▶ Goal of the exercise:
Using the data below, work out how many of its lines contain "yellow", and give that number with nothing added.

Listed entries: Begin

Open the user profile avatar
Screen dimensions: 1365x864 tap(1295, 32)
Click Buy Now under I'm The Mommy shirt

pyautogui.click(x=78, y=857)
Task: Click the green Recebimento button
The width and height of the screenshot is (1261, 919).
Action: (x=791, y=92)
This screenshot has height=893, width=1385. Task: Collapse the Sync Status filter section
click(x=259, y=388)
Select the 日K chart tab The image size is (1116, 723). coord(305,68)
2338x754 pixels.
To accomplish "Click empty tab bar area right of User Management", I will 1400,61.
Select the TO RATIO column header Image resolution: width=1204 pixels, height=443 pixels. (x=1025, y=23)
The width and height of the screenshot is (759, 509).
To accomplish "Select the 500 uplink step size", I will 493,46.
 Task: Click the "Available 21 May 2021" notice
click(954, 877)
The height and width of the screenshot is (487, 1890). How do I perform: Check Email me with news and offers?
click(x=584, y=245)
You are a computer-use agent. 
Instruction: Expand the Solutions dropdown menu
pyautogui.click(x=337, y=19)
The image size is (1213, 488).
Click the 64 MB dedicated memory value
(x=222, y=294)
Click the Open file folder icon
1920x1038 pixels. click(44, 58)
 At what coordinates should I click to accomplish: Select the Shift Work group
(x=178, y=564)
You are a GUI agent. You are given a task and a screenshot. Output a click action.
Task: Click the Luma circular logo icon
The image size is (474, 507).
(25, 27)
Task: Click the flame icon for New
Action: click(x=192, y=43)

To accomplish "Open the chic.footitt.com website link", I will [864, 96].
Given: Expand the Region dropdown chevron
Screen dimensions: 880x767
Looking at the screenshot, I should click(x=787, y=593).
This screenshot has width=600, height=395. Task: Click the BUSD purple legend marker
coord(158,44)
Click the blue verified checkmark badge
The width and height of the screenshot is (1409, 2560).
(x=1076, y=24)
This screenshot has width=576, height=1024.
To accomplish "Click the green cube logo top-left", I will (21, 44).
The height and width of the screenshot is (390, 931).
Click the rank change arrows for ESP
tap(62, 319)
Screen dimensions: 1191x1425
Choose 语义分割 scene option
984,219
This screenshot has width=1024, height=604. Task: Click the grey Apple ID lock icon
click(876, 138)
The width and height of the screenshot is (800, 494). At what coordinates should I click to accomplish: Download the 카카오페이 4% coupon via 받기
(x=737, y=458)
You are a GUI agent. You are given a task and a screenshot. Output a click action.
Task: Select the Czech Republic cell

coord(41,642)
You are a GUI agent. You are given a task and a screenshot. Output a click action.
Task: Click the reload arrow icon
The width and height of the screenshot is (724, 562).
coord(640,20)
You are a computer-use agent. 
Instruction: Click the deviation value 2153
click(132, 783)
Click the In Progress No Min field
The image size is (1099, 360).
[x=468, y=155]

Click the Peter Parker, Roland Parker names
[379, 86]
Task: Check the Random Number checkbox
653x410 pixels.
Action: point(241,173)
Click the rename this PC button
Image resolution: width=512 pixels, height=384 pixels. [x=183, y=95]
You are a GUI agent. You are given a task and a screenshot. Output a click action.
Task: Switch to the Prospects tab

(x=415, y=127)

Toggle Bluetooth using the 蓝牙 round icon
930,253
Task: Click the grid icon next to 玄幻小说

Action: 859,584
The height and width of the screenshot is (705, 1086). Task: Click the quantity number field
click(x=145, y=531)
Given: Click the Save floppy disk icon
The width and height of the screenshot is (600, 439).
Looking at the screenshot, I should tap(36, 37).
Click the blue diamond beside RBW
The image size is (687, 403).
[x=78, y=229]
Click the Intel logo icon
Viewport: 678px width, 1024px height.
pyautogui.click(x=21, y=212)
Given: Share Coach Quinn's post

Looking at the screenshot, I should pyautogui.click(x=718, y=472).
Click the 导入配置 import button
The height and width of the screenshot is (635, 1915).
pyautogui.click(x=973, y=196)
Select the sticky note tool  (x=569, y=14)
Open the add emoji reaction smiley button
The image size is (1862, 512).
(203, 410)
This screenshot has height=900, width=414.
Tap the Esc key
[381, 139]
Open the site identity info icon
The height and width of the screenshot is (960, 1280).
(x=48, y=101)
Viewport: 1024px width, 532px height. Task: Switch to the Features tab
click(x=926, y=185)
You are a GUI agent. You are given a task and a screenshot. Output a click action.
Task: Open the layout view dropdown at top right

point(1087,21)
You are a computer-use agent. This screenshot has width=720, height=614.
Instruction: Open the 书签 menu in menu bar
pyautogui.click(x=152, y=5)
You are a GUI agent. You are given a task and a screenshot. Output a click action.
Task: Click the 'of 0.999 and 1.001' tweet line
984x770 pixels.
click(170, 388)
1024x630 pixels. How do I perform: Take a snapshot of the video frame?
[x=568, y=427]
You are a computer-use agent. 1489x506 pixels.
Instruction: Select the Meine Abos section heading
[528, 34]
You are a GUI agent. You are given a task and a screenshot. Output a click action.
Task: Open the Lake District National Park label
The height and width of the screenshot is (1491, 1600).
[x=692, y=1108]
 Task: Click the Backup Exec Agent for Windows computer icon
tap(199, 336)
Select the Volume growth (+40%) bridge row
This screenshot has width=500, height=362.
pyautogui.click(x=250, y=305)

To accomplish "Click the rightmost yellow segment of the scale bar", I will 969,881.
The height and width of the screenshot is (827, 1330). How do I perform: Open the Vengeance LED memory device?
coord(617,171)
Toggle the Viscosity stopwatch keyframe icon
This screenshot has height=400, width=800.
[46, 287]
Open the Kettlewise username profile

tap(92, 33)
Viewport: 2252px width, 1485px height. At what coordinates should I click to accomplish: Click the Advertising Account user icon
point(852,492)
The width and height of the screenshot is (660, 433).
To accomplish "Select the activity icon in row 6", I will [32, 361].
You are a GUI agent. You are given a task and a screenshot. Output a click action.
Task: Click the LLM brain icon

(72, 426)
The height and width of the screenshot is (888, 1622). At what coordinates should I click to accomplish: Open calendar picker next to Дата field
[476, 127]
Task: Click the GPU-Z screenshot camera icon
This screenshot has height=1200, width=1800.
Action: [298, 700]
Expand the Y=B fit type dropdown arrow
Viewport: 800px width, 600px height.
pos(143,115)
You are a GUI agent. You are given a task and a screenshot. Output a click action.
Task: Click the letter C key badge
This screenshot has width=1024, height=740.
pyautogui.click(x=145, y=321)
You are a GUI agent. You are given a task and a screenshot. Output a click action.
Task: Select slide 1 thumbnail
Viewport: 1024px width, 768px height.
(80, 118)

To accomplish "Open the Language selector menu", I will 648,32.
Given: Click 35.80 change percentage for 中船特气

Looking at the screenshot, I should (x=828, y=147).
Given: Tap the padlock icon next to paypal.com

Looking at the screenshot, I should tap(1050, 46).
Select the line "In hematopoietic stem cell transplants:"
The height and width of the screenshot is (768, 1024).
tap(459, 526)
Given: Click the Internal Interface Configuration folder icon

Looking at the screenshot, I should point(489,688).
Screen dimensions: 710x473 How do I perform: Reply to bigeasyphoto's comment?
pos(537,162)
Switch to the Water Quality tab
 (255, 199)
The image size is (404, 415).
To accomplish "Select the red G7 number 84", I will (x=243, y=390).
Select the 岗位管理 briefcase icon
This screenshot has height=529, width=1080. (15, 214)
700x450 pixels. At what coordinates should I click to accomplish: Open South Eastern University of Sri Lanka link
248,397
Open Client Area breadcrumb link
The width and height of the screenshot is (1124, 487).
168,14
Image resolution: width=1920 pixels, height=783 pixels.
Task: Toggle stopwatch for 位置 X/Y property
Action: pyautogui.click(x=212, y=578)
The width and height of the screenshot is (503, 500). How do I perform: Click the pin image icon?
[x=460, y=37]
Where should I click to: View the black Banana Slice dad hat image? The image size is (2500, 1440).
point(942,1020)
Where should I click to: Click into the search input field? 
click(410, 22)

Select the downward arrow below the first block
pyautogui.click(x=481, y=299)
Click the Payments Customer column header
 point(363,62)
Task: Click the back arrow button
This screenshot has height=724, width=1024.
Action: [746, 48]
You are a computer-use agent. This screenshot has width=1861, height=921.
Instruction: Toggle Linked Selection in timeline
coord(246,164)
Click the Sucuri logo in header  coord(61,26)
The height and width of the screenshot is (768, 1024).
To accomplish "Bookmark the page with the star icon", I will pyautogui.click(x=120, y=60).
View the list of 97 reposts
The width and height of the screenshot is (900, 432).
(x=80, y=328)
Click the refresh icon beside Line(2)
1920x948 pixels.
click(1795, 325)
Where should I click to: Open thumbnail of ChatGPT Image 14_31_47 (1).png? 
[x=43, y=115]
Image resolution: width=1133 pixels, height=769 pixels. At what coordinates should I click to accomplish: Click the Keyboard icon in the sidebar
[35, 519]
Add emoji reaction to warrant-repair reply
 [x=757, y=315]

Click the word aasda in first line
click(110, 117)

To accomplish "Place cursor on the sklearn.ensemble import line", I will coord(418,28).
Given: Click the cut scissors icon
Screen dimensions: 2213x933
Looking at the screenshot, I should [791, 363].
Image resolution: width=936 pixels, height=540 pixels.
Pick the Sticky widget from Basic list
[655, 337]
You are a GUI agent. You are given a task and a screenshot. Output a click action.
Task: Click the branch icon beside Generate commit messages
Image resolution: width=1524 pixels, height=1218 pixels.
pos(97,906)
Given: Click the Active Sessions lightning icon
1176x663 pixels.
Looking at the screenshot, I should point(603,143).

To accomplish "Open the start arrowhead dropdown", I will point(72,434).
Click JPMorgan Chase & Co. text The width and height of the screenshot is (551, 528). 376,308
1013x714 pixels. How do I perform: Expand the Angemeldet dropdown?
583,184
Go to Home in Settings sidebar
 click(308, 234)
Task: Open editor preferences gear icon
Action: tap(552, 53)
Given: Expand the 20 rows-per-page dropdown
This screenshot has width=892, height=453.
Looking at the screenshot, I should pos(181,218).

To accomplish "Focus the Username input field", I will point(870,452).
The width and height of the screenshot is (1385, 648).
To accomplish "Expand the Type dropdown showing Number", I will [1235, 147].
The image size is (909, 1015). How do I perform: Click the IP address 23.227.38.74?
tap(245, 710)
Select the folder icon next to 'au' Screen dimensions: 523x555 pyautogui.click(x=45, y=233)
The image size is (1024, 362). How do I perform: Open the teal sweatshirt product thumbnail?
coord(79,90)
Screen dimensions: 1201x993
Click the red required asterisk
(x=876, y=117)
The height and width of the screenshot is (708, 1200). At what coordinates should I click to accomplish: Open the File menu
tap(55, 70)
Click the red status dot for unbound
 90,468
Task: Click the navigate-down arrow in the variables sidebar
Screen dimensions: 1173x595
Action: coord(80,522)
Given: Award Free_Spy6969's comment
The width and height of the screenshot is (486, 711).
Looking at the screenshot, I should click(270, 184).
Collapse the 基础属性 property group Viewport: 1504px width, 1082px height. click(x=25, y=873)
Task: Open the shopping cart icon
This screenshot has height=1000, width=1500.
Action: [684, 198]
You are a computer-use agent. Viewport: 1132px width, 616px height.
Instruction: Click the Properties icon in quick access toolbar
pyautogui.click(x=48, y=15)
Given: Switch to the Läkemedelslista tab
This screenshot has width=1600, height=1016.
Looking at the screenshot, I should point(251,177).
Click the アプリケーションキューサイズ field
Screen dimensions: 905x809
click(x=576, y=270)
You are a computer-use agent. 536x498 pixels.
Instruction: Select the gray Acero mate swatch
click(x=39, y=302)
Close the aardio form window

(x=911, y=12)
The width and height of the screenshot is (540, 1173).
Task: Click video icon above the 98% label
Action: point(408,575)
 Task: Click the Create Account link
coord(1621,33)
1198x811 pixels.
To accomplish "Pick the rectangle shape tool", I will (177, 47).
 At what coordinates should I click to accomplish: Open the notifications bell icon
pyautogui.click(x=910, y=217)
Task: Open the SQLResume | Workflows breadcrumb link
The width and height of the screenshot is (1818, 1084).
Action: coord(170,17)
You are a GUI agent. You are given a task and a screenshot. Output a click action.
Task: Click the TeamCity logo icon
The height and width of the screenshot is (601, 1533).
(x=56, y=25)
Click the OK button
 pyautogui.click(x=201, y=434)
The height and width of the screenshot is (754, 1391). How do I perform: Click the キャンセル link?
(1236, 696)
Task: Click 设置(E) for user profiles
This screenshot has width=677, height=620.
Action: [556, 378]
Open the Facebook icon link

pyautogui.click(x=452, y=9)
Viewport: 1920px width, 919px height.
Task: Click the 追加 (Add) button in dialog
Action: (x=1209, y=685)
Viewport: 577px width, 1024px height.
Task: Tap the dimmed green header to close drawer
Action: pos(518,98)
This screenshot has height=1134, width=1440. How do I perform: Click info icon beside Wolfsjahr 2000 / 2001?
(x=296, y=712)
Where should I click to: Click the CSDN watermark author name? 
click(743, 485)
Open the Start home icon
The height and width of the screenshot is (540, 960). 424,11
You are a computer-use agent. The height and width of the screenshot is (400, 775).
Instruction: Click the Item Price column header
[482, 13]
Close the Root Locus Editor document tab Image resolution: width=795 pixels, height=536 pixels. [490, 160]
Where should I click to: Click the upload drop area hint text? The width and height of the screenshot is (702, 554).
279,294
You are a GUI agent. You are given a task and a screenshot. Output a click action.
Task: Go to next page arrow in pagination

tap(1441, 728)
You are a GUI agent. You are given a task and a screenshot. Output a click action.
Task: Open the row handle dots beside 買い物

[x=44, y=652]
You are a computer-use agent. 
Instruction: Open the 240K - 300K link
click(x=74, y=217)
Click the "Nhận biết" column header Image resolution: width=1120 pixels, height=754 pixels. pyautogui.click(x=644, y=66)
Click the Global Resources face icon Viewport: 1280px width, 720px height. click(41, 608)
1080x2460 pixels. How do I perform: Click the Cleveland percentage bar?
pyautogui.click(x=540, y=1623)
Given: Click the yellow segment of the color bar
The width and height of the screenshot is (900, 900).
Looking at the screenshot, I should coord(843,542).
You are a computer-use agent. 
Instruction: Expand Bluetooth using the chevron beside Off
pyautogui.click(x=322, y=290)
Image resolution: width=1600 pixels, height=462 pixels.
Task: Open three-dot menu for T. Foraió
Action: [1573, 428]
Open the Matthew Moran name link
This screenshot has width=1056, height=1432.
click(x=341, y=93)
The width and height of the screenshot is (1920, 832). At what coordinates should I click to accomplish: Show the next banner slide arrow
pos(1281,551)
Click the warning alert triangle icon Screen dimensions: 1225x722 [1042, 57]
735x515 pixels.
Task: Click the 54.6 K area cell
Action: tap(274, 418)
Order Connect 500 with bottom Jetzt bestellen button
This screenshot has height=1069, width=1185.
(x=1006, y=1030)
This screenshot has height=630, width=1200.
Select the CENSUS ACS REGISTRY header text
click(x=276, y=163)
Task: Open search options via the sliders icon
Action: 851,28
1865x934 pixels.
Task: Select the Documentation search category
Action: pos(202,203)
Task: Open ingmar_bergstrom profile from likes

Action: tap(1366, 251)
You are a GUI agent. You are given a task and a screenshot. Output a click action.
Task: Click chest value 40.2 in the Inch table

Listed entries: End

▶ Answer area:
2